A Real World Example
Let’s assume you are currently renting a home for $600
per month plus an extra $25 for rental content insurance. Over the years, you
have managed to save several thousand dollars for the purchase of a new home.
You find a home you absolutely love for $100,000. This home will require monthly
insurance payments (fire & flood) of $100, property taxes of $1,000 per year,
annual maintenance expenses of approximately $500, and $3,000 in closing costs.

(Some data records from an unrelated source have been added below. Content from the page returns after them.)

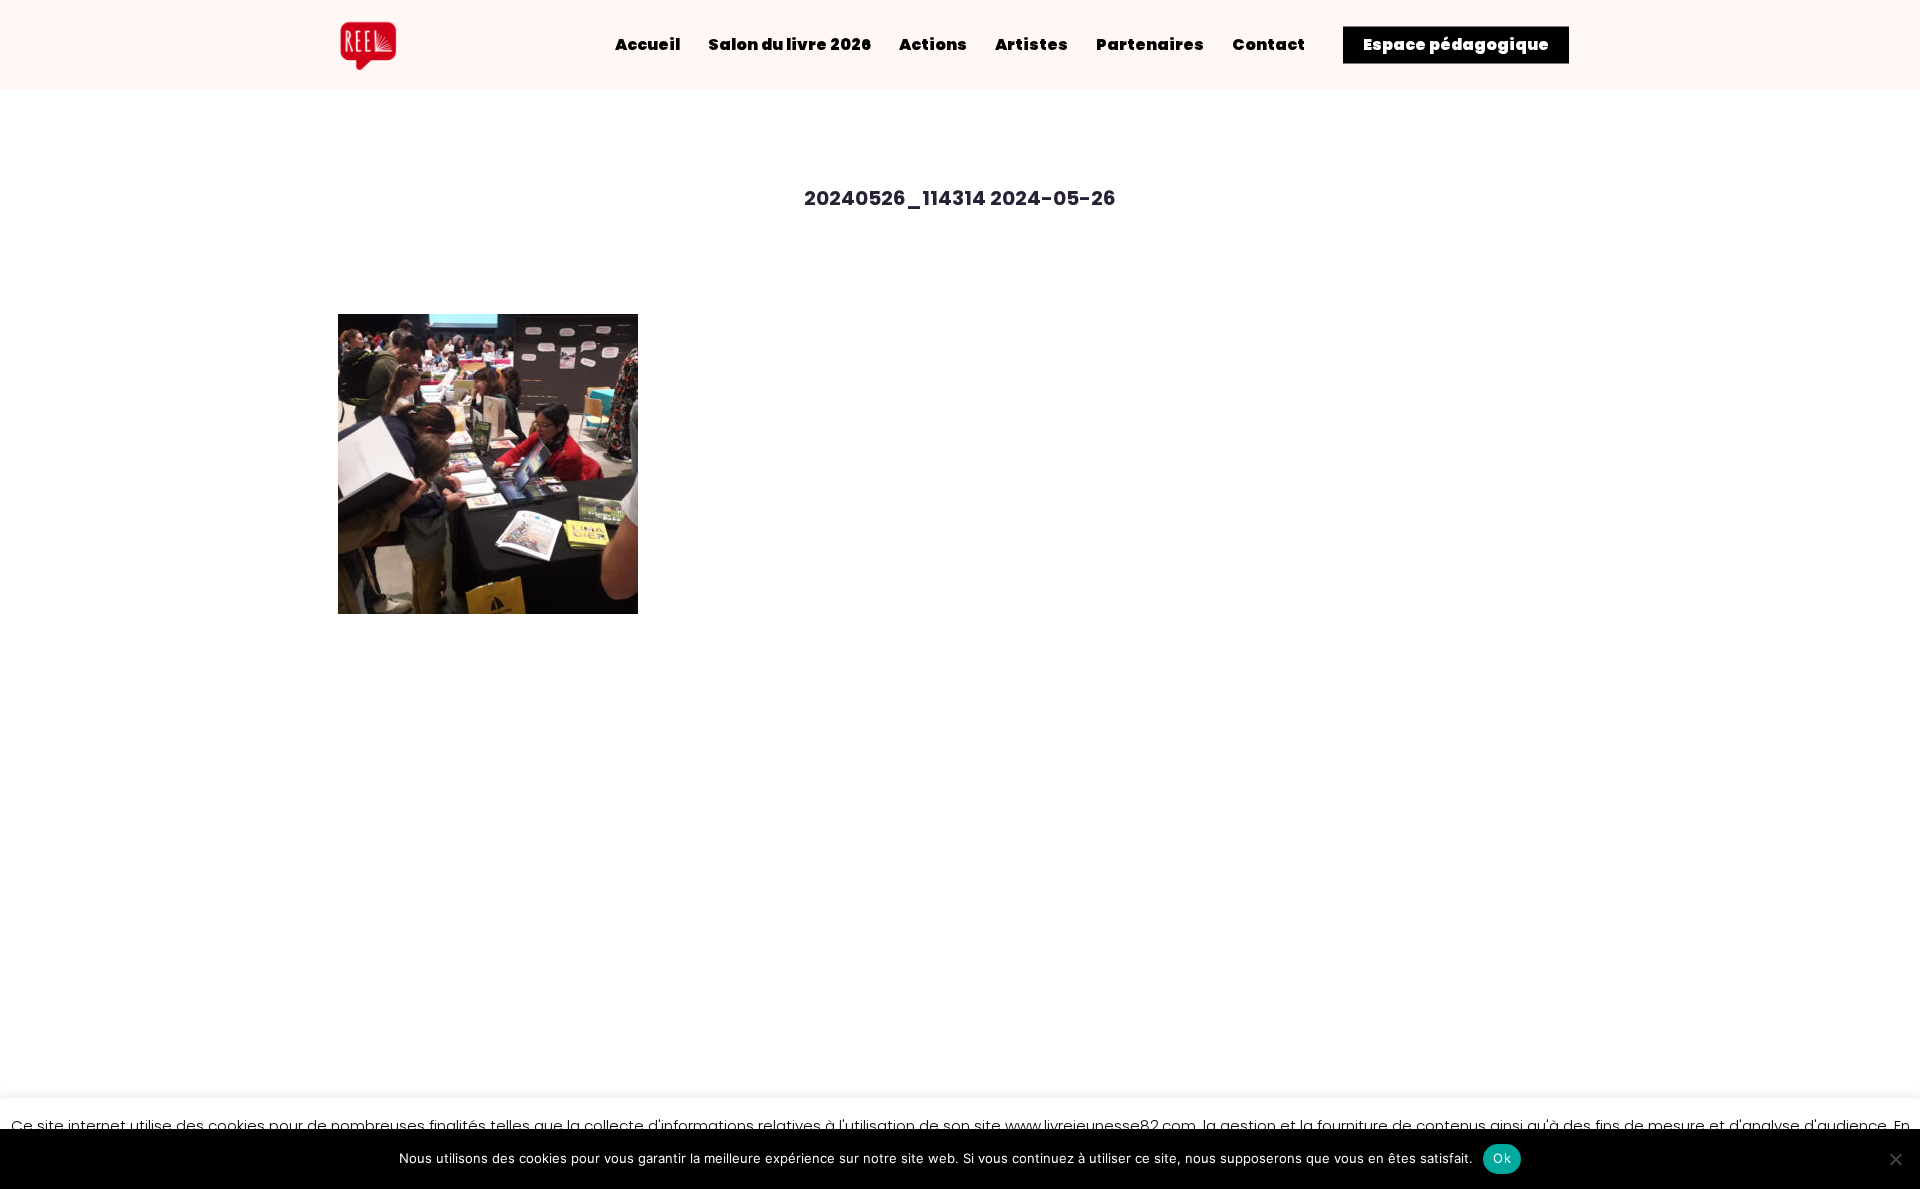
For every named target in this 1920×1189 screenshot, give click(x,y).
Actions (933, 45)
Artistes (1031, 45)
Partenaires (1150, 45)
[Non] (1895, 1159)
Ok (1502, 1158)
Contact (1268, 45)
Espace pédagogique (1456, 45)
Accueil (647, 45)
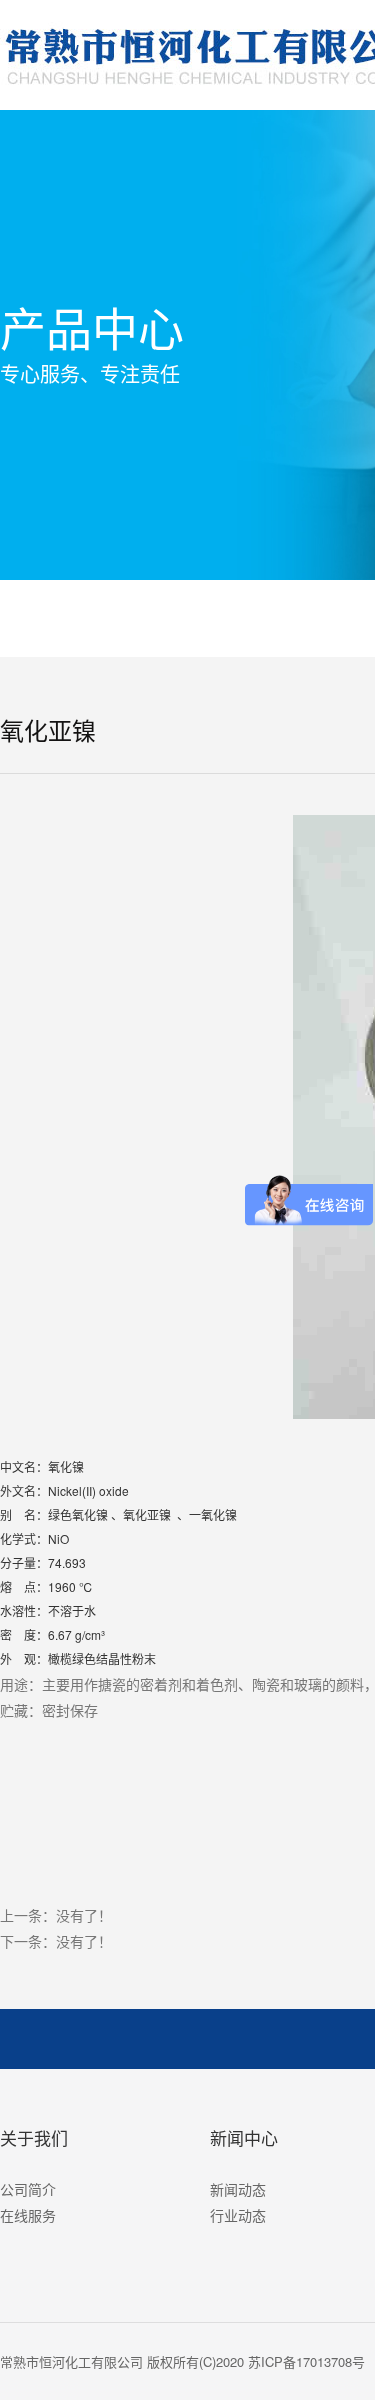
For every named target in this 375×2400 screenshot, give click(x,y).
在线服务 (28, 2215)
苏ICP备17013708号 (306, 2361)
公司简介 (28, 2189)
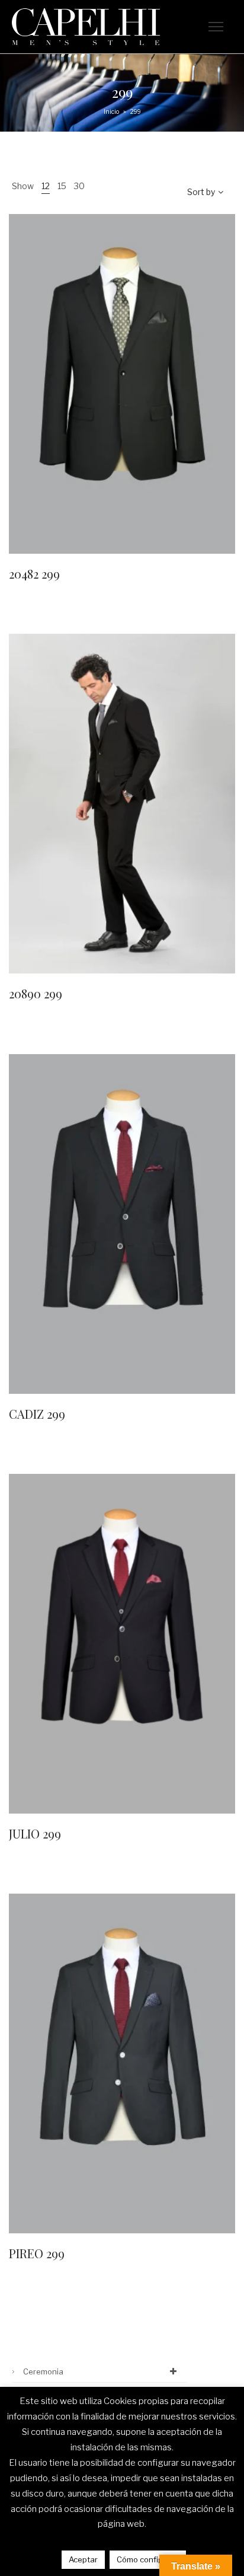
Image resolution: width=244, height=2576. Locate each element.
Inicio (111, 111)
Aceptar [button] (83, 2559)
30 (79, 186)
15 (61, 186)
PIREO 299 (37, 2253)
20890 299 (35, 993)
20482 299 (34, 574)
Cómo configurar (148, 2559)
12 (45, 186)
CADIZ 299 (37, 1414)
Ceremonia (43, 2371)
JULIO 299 (35, 1833)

If you put $20,000 down on a 30 year mortgage at 6%, your monthly mortgage
payments will be $480, and total expenses will reach $705 per month. Assuming
you hold onto the home for 10 years and the home appreciates at 3% annually, you
will realize a profit of $67,987. The home purchase option sounds good so far,
doesn’t it?
Now let’s look into the rental option. To equalize the cash flows, we will
immediately invest $23,000 into our stock index mutual fund – $20,000 for the
down payment and $3,000 for the closing costs. Also, for the entire 10 year
period, we will invest $80 per month in our stock index mutual fund to account
for the difference in monthly cash flow between the two options. Assuming the
stock index mutual fund returns 10% annually, at the end of the 10 year period
your account value will be $78,576 – or $10,589 MORE THAN THE PROFIT REALIZED
FROM THE HOME PURCHASE OPTION! In this example, the rental option is the correct
choice.
Summary
From a strictly financial perspective, the correct choice between
renting and owning changes frequently and depends on many factors. The key thing
to remember is that to make a fair comparison, the cash flows between the
options must be placed on equal footing. Once this is accomplished, the option
with largest accumulated profit is the correct one.